Black Pagoda Patpong Bangkok

Let me move on to a topic which is only slightly tangential to my previous discussion of hospitals, and that is driving. The point being that driving in Thailand is always a risky business which might land you in the hospital, even if you are standing still. Don’t believe me? Well talk to my father-in-law who was struck by a wayward bus while waiting to cross the road. Hell, even though I managed to stay out of the hospital, it was not long after moving here that I was rammed while sitting at a red light. In that instance, after asking for his phone number, Somchai, with a big shit-eating grin on his face promptly did a runner. It wasn’t the last time that Somchai would slam into me and run off, but I’ll get to that cute little incident in a while.

If it isn’t already obvious let me make it clear I believe that an extraordinary number of Thai drivers to be utterly pathetic. I’m sure that there are worse drivers. I’m sure those of you have traveled around the world could tell some hair raising stories of incompetence, but based purely on my own personal experiences in Thailand, I have to say that the Thais get my award for the being at the bottom of the barrel.

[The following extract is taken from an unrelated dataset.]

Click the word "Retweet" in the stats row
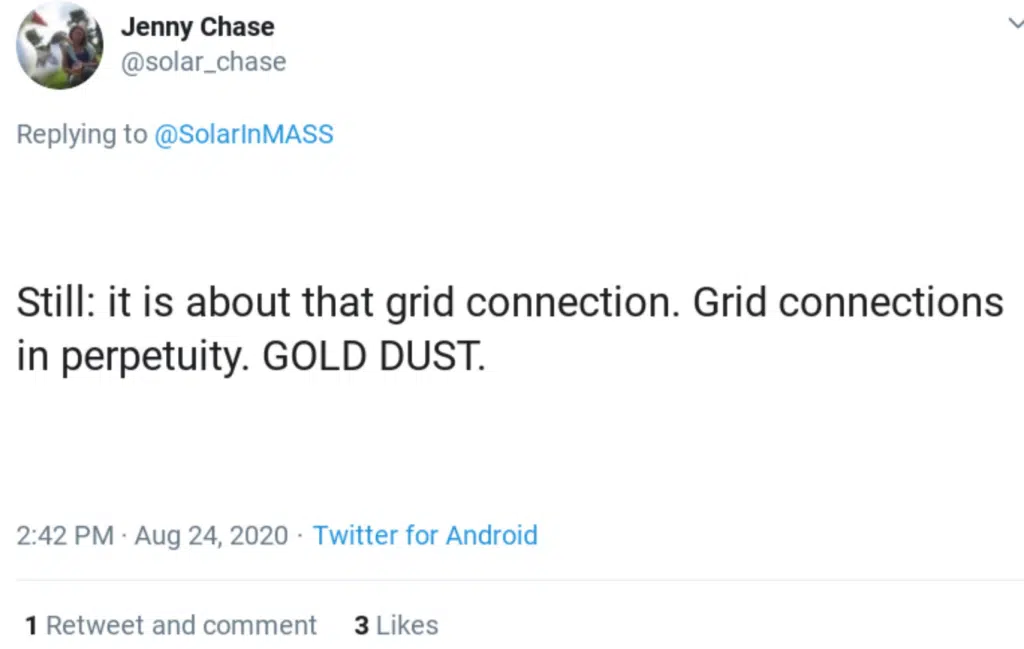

If you want to gain some insight into the mind of your typical Thai driver, I suggest you observe Somchai and his entire family behind a shopping cart at Big C. Note the complete lack of situational awareness. They stop and park their cart any time they want, anywhere they want. They will consistently block the aisle preventing other customers from getting by. They do not look to see if anyone is behind them before moving their cart out into the aisle. They will not hesitate to push you out of the way, even if you are pausing momentarily to put something into your cart. They will hold up the checkout line while one of the family meanders back to get something else. After paying they will stand with their cart checking their receipt preventing you from putting your bags into your cart. Finally instead of turning left or right after getting to the bottom of the escalator, they will stop dead in their tracks causing an inevitable pile up as other customers prepare to get off. While Somchai and his family are making your shopping as difficult as possible, never once will they make eye contact or apologize for anything. Remember all this is taking place while pushing a simple trolley. Now imagine the same mindset as they wreak havoc on a motorcycle or behind the wheel of a car or truck.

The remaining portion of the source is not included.